PROBLEM REQUIREMENTS: Repeat, word for word and with nothing added, each line from the one containing "Task: Click the eye" to the final line of the data, keeping both ends. Pictures are not part of the copy.

***** ENTRIES PROVIDED *****

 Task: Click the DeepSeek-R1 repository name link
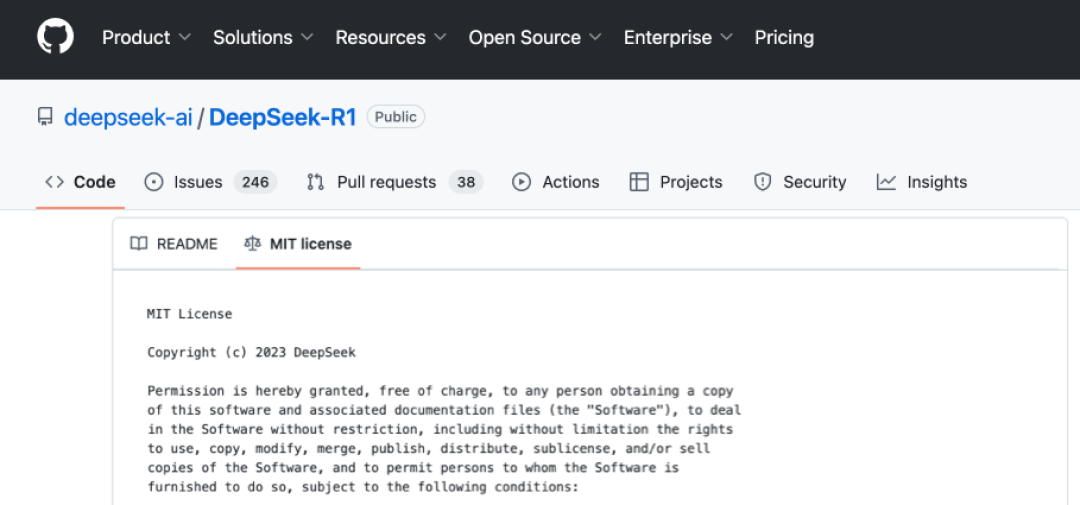(x=282, y=118)
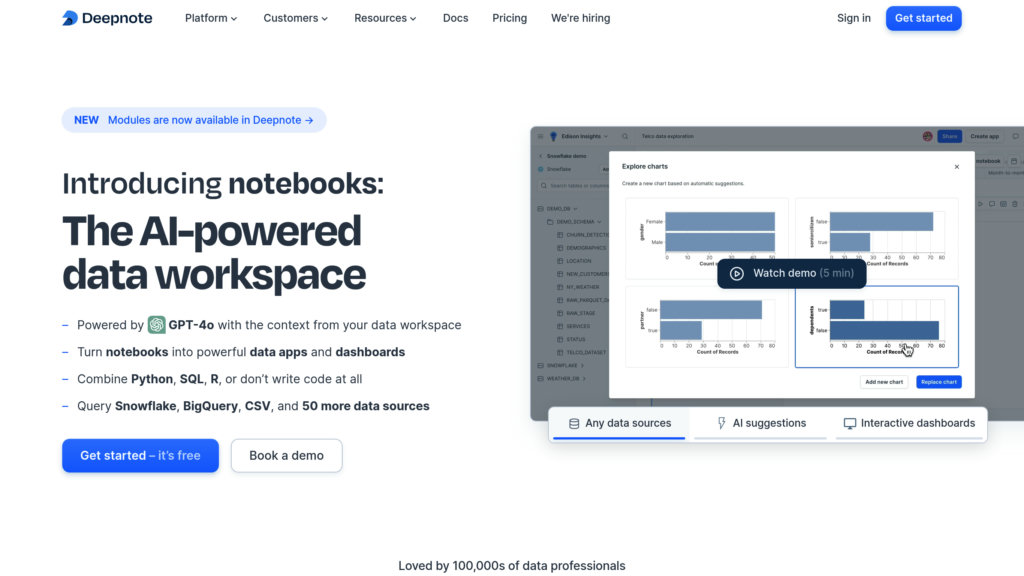
Task: Click the monitor icon on Interactive dashboards
Action: pyautogui.click(x=850, y=423)
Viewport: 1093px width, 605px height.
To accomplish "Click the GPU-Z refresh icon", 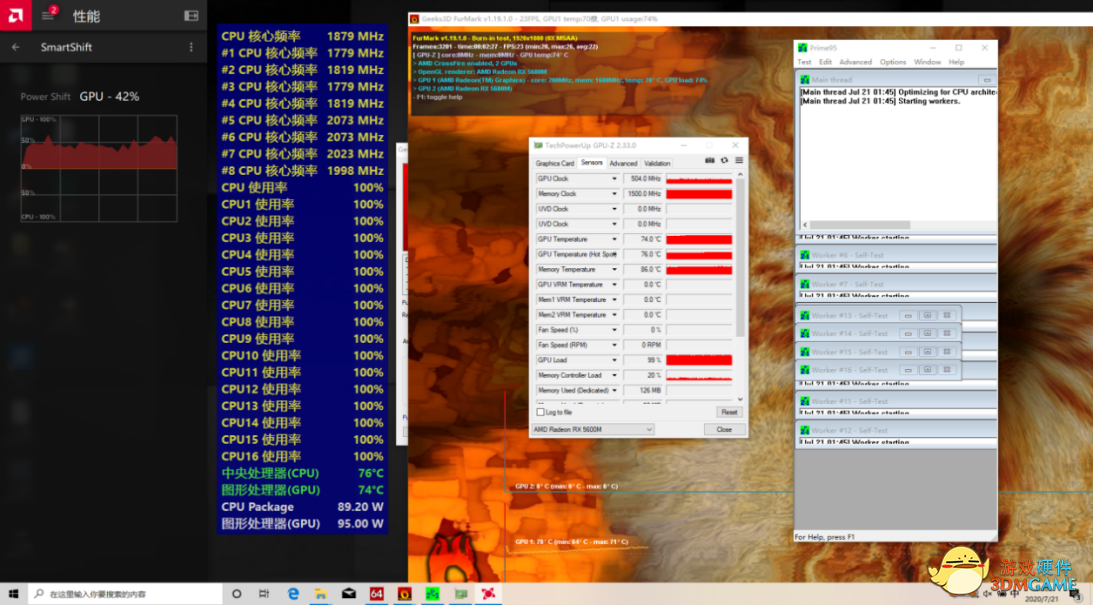I will coord(724,160).
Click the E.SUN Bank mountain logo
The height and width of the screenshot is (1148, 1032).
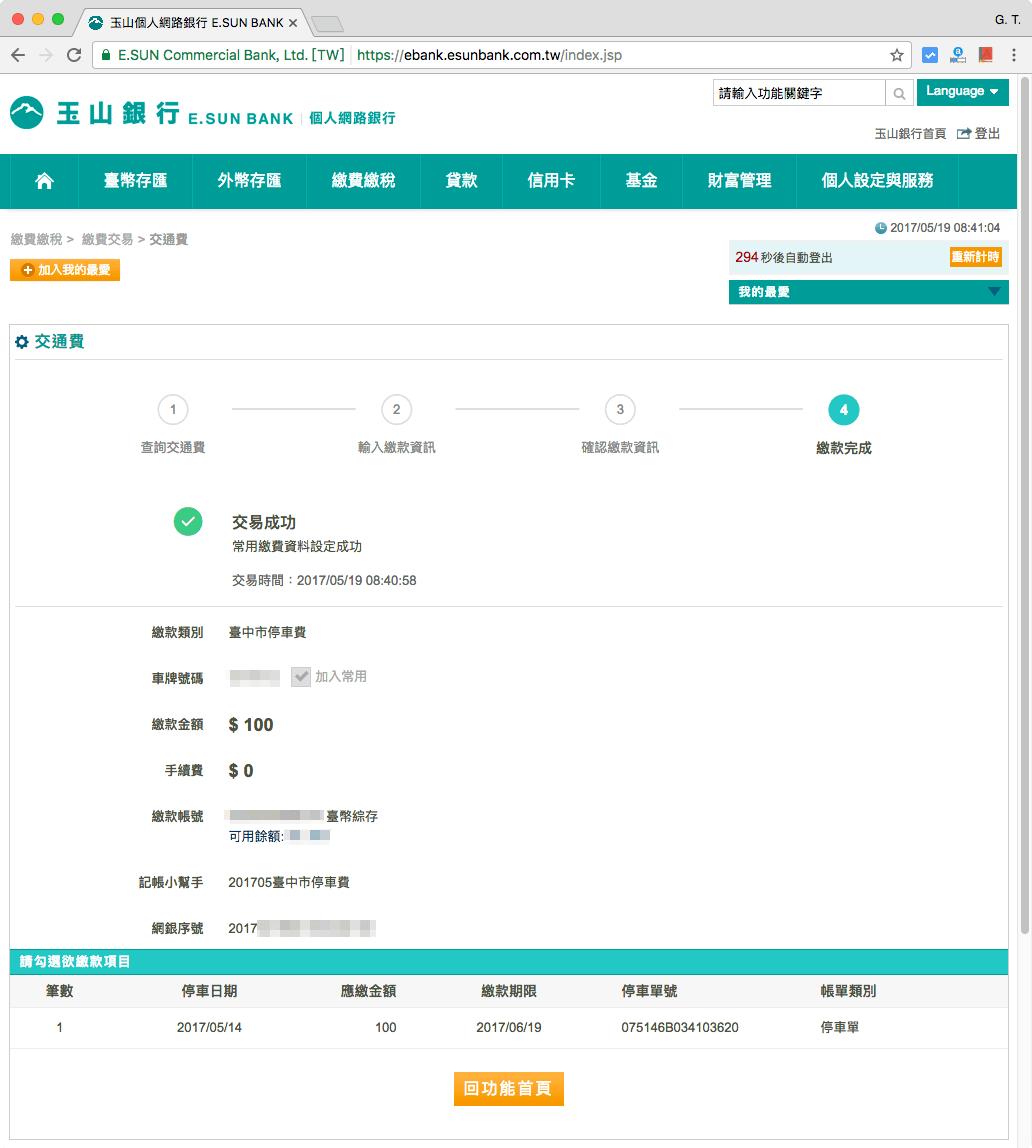coord(27,113)
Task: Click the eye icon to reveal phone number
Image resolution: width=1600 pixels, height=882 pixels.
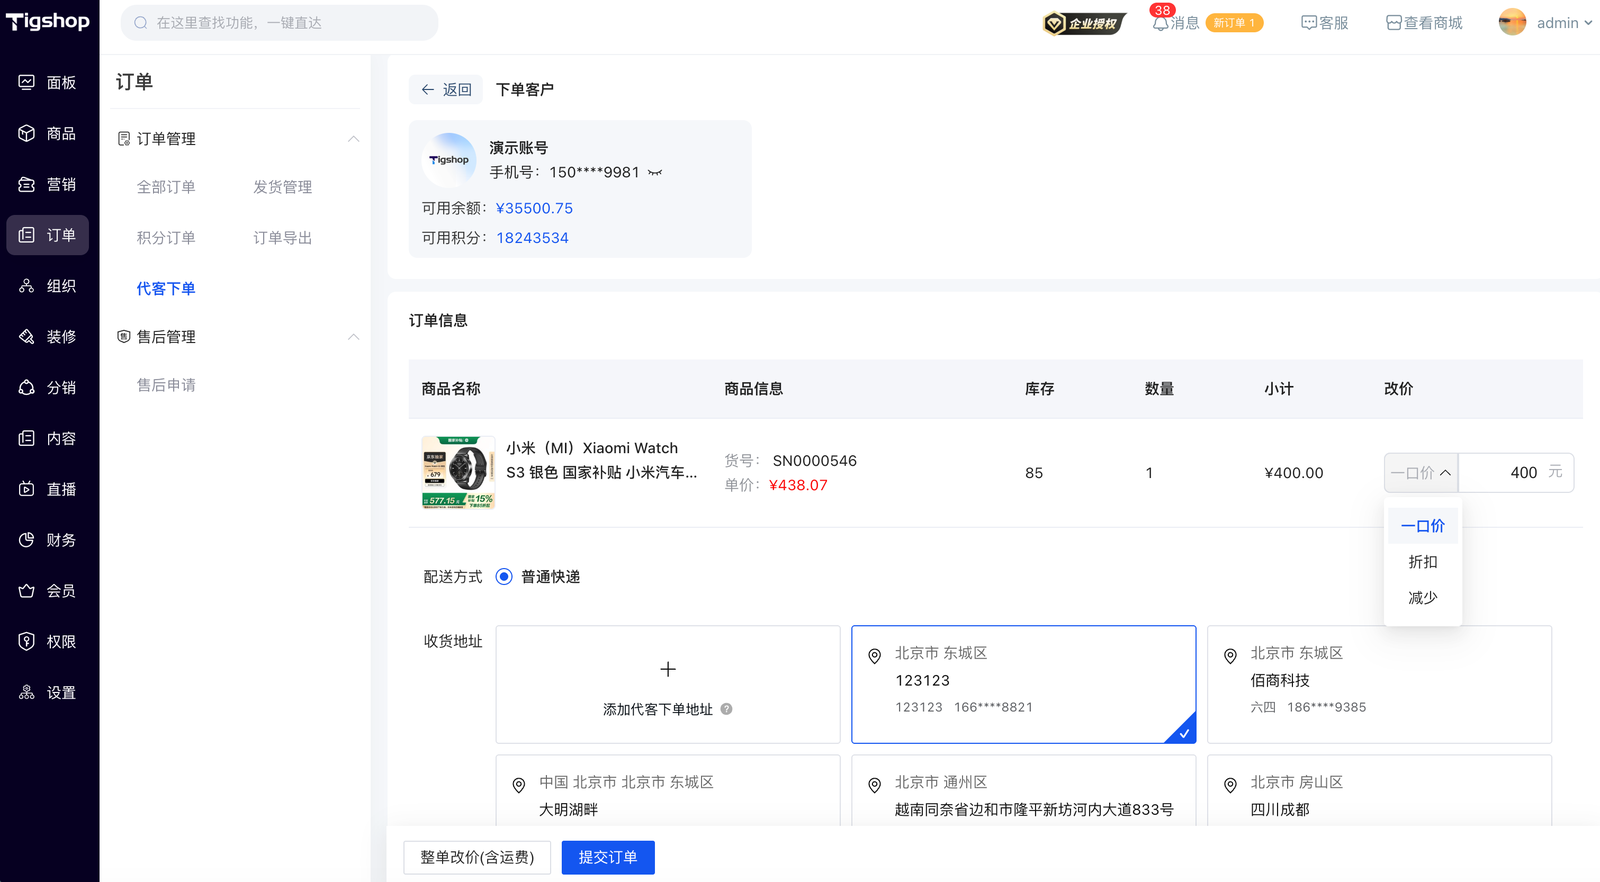Action: pos(655,173)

*****

RESULT FOR THIS TASK:
Task: Click the eye icon to reveal phone number
Image resolution: width=1600 pixels, height=882 pixels.
Action: pos(655,173)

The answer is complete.